Chass's dismissal of statistics is a terrible piece of argument. First of all, any argument that is based around a dismissal of it's object as "new-fangled" is, to me, a rocky one to start with. If you don't believe sabermetrics are a valuable tool, that's fine. I disagree but you are entitled to that position. But don't dismiss them as new-fangled. Nothing expresses more succinctly a fear of the present so much as the word "new-fangled."
Chass further derides sabermetrics first as "new-age," a poorly chosen adjective. "New-age" to me connotes a position that is touchy-feely, in-touch-with-your-emotions, ignoring reason in favour of a misguided sense of spirituality. In other words, everything sabermetrics is not. Sabermetrics is the opposite of "new age." If anything, I'd criticize sabermetrics for occasionally erring too far into the cold, rational, abstraction of pure numbers, which is, I think, Chass's larger point.

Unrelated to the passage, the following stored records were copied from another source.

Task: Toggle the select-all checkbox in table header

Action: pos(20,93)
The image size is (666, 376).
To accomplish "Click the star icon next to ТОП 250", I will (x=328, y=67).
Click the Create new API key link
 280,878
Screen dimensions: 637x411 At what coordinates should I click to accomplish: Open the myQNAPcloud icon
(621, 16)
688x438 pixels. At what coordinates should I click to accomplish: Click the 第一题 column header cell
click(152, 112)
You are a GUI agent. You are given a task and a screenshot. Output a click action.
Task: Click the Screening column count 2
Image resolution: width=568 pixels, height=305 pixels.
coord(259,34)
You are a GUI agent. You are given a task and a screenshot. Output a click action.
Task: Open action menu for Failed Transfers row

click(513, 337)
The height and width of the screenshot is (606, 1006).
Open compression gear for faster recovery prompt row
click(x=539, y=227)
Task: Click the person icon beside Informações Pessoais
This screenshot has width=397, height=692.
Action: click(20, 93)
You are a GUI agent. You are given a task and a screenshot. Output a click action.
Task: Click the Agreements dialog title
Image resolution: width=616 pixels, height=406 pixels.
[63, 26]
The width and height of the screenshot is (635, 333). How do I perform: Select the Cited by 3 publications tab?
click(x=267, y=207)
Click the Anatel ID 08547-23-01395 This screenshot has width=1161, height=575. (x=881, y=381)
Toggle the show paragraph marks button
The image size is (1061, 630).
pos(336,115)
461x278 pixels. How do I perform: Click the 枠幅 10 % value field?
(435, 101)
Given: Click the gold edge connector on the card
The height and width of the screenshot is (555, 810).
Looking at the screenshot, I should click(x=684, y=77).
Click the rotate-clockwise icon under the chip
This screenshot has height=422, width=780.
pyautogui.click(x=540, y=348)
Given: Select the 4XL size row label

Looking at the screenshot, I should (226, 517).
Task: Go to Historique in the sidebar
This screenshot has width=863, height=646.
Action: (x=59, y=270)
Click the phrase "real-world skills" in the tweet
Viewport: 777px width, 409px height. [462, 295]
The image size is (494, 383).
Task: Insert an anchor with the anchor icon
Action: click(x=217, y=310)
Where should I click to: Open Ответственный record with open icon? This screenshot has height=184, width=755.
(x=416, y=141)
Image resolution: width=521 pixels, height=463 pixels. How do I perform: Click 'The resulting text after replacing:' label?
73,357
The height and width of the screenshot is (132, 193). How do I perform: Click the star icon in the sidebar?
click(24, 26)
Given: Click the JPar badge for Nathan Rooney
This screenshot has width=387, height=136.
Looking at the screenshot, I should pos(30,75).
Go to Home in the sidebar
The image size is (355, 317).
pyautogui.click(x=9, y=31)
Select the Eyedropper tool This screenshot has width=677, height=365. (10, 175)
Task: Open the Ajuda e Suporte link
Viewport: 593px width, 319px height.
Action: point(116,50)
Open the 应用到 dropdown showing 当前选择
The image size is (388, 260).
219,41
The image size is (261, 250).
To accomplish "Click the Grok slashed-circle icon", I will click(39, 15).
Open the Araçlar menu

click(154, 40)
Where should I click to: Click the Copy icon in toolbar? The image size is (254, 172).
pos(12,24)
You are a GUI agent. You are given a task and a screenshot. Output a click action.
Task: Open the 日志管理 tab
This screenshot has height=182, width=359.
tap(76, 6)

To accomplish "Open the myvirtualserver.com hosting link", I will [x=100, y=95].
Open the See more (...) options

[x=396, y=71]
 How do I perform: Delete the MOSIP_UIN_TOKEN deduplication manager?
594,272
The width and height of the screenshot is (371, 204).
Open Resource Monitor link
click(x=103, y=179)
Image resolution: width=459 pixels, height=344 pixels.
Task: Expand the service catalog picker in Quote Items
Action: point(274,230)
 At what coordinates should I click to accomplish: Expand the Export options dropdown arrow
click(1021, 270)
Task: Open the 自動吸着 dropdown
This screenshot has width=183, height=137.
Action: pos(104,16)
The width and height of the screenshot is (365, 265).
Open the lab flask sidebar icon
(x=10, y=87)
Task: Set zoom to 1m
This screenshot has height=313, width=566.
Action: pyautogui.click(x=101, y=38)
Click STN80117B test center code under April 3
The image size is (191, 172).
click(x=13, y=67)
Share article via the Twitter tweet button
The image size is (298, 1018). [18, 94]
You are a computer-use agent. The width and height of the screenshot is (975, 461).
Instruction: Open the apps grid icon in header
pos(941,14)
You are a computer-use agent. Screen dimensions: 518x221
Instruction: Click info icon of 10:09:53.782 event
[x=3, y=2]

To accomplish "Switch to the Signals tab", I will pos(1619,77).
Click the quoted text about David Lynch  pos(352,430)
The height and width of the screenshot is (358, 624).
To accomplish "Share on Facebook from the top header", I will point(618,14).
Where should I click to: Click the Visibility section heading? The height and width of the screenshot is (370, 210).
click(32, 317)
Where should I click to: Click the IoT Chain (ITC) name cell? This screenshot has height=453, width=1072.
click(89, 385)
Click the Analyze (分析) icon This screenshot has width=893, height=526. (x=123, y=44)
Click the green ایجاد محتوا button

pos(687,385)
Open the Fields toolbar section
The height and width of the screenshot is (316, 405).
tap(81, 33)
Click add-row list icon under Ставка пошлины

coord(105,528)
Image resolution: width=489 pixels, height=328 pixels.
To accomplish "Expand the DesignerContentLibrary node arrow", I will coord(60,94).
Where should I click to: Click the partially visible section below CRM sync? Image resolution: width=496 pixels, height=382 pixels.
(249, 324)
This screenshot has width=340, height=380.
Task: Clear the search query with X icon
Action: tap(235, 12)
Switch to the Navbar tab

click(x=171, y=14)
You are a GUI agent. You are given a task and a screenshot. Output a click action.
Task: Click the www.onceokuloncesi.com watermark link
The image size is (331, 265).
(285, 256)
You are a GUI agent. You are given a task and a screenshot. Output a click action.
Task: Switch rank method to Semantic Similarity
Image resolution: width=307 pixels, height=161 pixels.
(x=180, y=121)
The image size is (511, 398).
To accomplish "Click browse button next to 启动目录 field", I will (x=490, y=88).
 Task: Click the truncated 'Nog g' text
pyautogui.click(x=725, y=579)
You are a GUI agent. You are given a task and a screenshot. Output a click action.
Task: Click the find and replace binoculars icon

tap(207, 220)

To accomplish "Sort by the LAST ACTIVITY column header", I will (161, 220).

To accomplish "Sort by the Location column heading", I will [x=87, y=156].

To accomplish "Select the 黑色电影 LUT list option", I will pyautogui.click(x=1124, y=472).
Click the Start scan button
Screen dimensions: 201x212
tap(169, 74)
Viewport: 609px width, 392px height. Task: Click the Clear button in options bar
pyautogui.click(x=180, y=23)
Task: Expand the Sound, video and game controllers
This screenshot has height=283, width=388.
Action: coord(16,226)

It's too bad it's buried beneath this poor excuse for an argument, because I think it's a good point. If Hall of Fame ballots we're based purely on numbers, I think they'd miss a significant facet of the game. More than any other sport, I think, baseball is a narrative game. I think that's why people so obsessively document the game to begin withto piece back together a story that happened some Sunday afternoon however many years ago. Of course, it's a fool's errand. No box score, no scorecard, no statistics can ever capture the totality of the game. It's only ever an approximation, one that is missing some of the most beautiful parts of the sport. If you reduce, say, Jackie Robinson down to his numbers, you're missing one he'll of a story. Ditto Jack Morristhough I'm still not convinced that the particular story Chass tells is itself worth inclusion of the Hall of Fame.
I think it a great shame that people who argue from the numbers and people who argue from the narrative have let themselves become so polarized. Accepting statistics as a way of comparing players doesn't mean you can't appreciate a good story, or an incredible or implausible accomplishment. Sometimes they'll even help you appreciate all the more the rarity of an achievement. Similarly, loving the mythology of the game doesn't mean you have to reject statistics as a means of evaluating a player.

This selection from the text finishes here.